Page text
+++

During the 14th century the city of Antwerp commissioned the construction of a new cathedral. Due to a failing budget, the city ran out of money and construction was brought to a halt. While the structure did meet functionality, it unfortunately lost one of the towers planned in its original design. This absence has left an overhanging sense of incompleteness to the building, but a competition called “Designing the Absent” is challenging designers to generate a new idea to fill this void. One entry that caught our attention is this beautiful design by Tim Hobbelman and Chris Idema that forgoes overwhelming Ghery curves and Meier starkness for an organic and self-sufficient solar powered eco tower.
The duo’s new tower framework follows the shape of the original tower. It has been designed with living wall panels able to maintain a consistent water supply for the vegetation adhering to the façade. Rainwater that falls upon the tower will be collected at the base of the vegetation panels, and the water is then redistributed through a sprinkler system that serves the entirety of the tower.

+++

About this exercise
In the Antwerp cathedral text, list the words and phrases that describe the eco tower in the sentence beginning "One entry that caught our attention."

+++

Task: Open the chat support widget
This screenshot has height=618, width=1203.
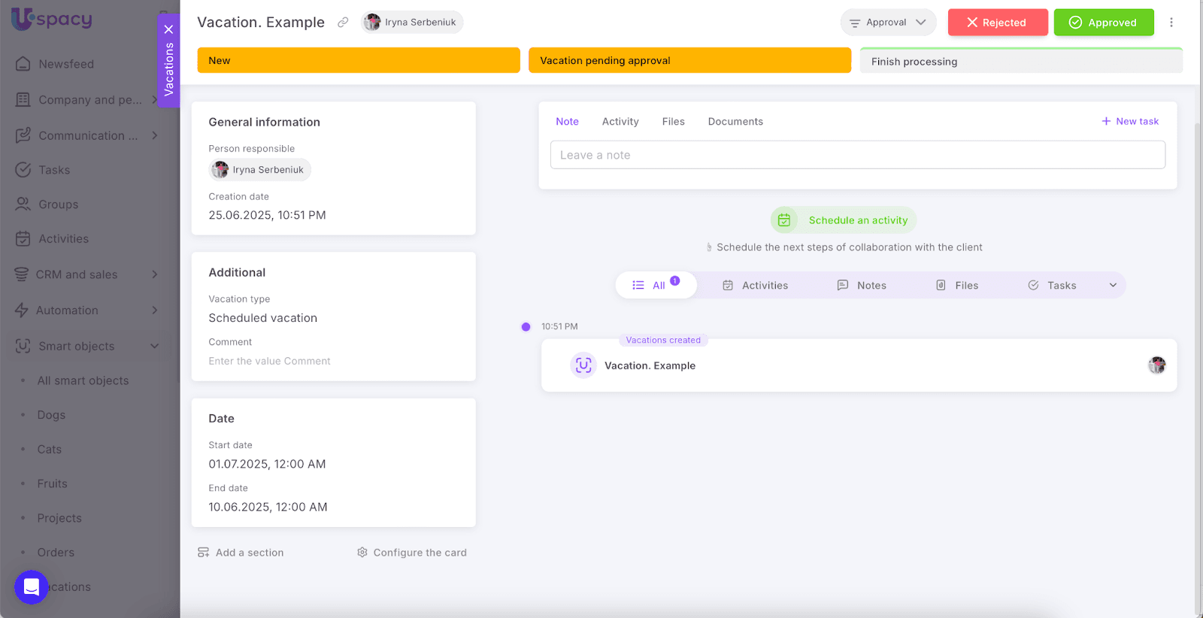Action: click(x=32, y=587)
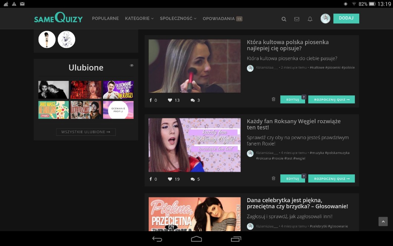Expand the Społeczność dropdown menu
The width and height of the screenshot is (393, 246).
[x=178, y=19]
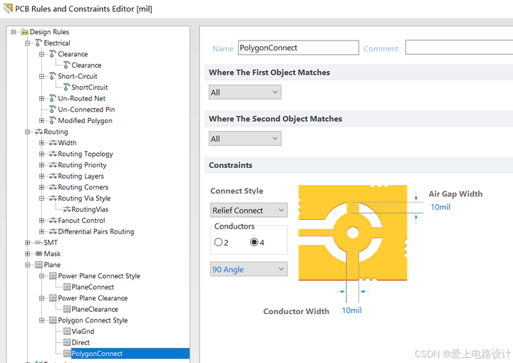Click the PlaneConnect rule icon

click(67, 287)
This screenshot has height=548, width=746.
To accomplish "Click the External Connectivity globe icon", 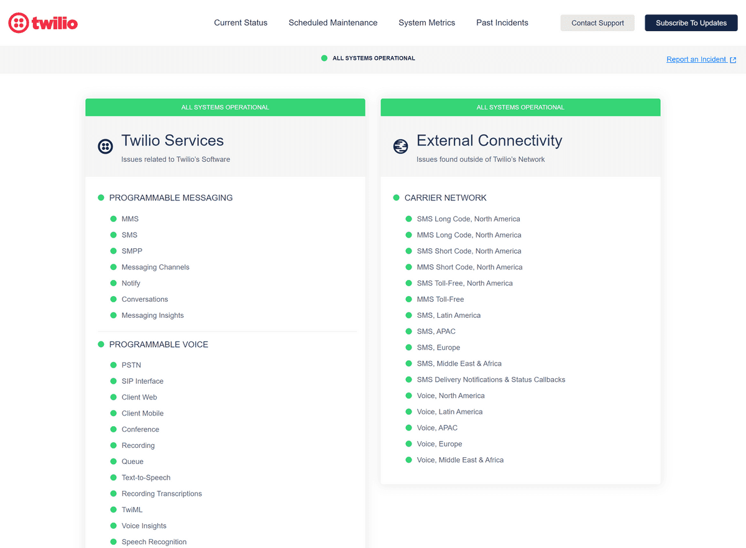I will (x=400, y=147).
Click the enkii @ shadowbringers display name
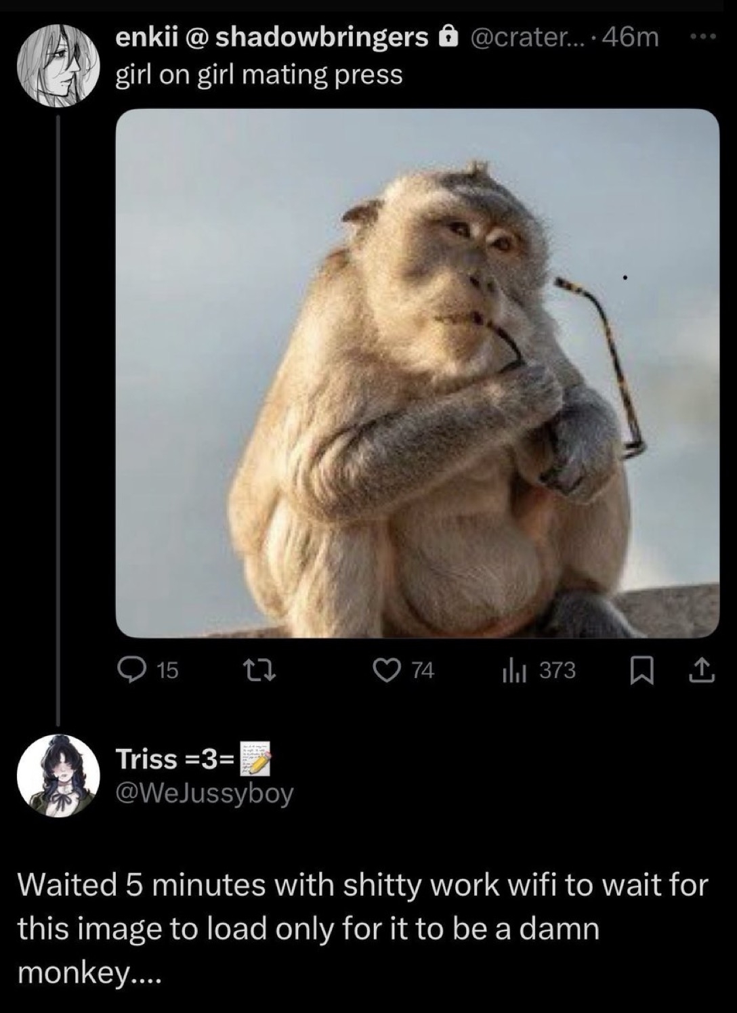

+++

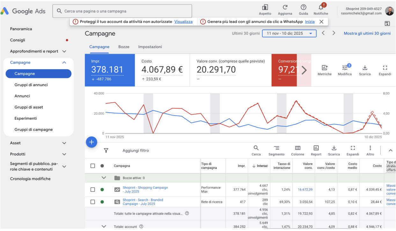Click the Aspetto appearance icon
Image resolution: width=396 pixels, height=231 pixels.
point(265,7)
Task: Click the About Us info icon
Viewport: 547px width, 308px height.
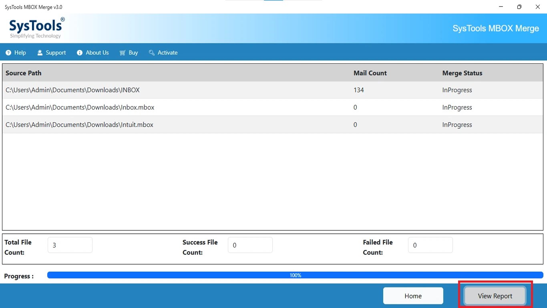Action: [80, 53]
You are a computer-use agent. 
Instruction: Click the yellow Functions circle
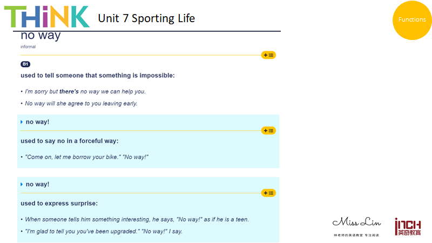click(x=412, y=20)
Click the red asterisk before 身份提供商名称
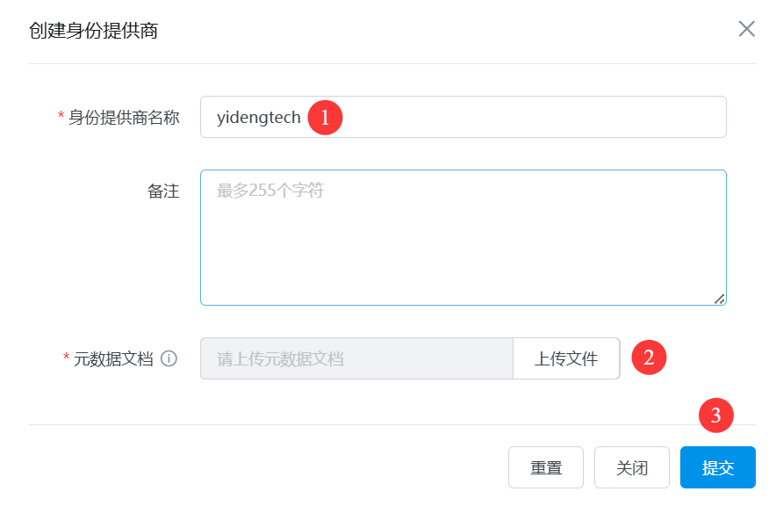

+++

Solution below
organic
self-sufficient
solar powered